Of all the half-baked sentiments being expressed these days, none is more misplaced than the vaguely anguished complaint that our politics have collided -- to our great misfortune -- with an overseas crisis. This, to hear the gloomers tell it, is terrible because: 1) concentration on international troubles is distorting our domestic politics, and 2) domestic politics is likely to tempt our leaders and would-be leaders into acts of recklessness concerning the crisis abroad. What junk. I think the two are doing each other a world of good.
Let's start with the political lament. This has consisted mainly of the sour observation of candidates of both parties that the aura of emergency and risk, plus the national preoccupation with the embassy in Tehran, has radically changed the political atmosphere. Well, of course it has, and it has also provided an incumbent president with some opportunites to look suitably grave and Churchillian, along with some not-so-attractive opportunities to fail in a cataclysmic way. But there is something utterly unpersuasive about the complaint that the chaos and peril in the Middle East and Southwest Asia are depriving Americans of a political test on the real issues or destroying what was a first-class script for this political year.
That script, like most prearranged scripts for a political year, was contrived, labored, a turkey. What is being mourned was well worth losing: a lot of debating-point, politically cute exchanges about who voted or argued this way or that on some issue that everyone knows was only marginally affected by the hideous deeds and derelictions of which the candidates accuse each other. ("Did you or did you not say, in an after-dinner speech to the Mattress Picking Manufacturers Association, in Dallas, on Aug. 12, 1977 . . .") Candidates like to talk about congressional votes that had practically nothing to do with anything and also about issues that no president can actually have much impact on. They like to talk, in other words, theoretically and abstractly. They like to control the agenda. What they want to do is play -- and where possible to rig the rules of the game.
This winter's conflagration overseas has made that impossible. It has confronted the candidates with a range of issues that are truly presidential in nature, being about national policies, risks and actions whose locus is indisputably the White House. In that sense, it has injected an unaccustomed element of reality into the political discourse. It has also injected a very desirable element of unpredictability, testing the candidates in unexpected ways, putting them on the spot.
It is interesting that some of those most lyrically extolling the virtues of debates among the candidates and most roundly denouncing those who have declined to participate so far always cite this kind of testing as a rationale for the debates -- but seem less kindly disposed to it as a feature of the present crisis-ridden political atmosphere. Yet the ad hoc, unmanipulated day-by-day challenges being forced upon both parties' candidates -- What do you say to this? How do you react to that? -- seem to me to embody precisely the virtues of the debates that are most widely praised. And they seem to do so in a far more compelling and consequential way than even the most robust debate could.
Finally, there is, thanks to the frightening developments in Afghanistan and around the Persian Gulf, an intensification in our election-year arguments of the handful of issues that really matter. They are thrust forward in their starkest and most inescapable forms, the questions of energy, economy and military action that go to the heart of our national survival and the nature of life here and in Western Europe. Yes, that is dramatic, but so are the stakes and the choices. When people are guessing whether or not the Russians will be in Tehran by next summer, it does give you a certain perspective on the relative importance of what candidate x may have said to those mattress-makers in Texas three years ago.

• PROVIDED MATERIAL:
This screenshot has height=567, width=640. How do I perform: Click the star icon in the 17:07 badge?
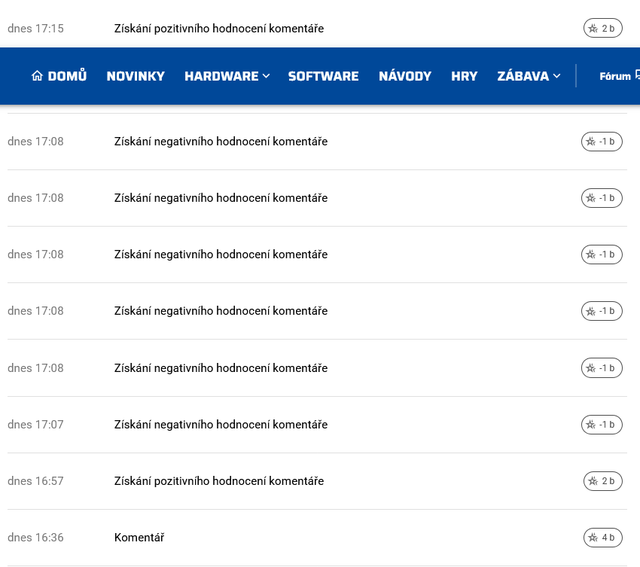pos(591,425)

• WHAT YOU SHOULD DO: Carry on the column about election-year politics and the crisis abroad, picking up after its last sentence.

• RESPONSE TO THE EXERCISE:
I suppose around how I should enter the necessary disclaimer: I don't think the troubles abroad are good, only that they are good for our generally flabby political discussions. And I also think, despite a lot of top-floor Washington handwringing to the contrary, the thing works the other way around: wour domestic politics is also having a beneficial effect on our government's behavior overseas and will continue to. Those great interpreters of our democracy, Ayatollah Khomeini, Leonid Brezhnev and the Soviet press, have, one way and another, all been joining with the worst elitist elements in this country to make one point. It is that the president and his competitors for office are supporting certain actions abroad only because it is an election year and they want to win.
My reaction is: well, I hope that is what they are doing -- why shouldn't they be? The only answer is the fundamentally snooty, antidemocratic one, that the public is a mindless, blood-thirsty or self-indulgent mob whose counsel and preferences are not to be trusted, let alone followed. Reflecting this bent line of reasoning in Washington, you sometimes hear people use the word "statesmanlike" to describe a politician's stand that is known to be at variance with the popular will and, therefore , by definition, statesmanlike.
I know the episodes and tendencies in American political life that generate this set of snobberies and apprehensions. But to dwell on them is to miss the main point -- namely, that popular will and instinct have time and again (and surely with this president) prodded our leadership in the right direction on high-stakes foreign-policy questions or called it back from the edge of big and dangerous mistakes. Jimmy Carter's own tilt toward a queer kind of recklessly invincible passivity and good cheer was being nudged back within bounds by political pressures long before the ayatollah and the Russian adventurers gave him such a jolt.
Periodically, the gurus of our foreign-policy apparatus issue some dire warnings about how dumb and mean the public is going to be in reaction to some foreign situation. But regularly it turns out that the public didn't make nearly as much trouble as the gurus predicted or, for that matter, nearly as much trouble as the gurus themselves caused. I think, in short, that there is generally some corrective mechanism in our public politics that helps to keep the leaders straight.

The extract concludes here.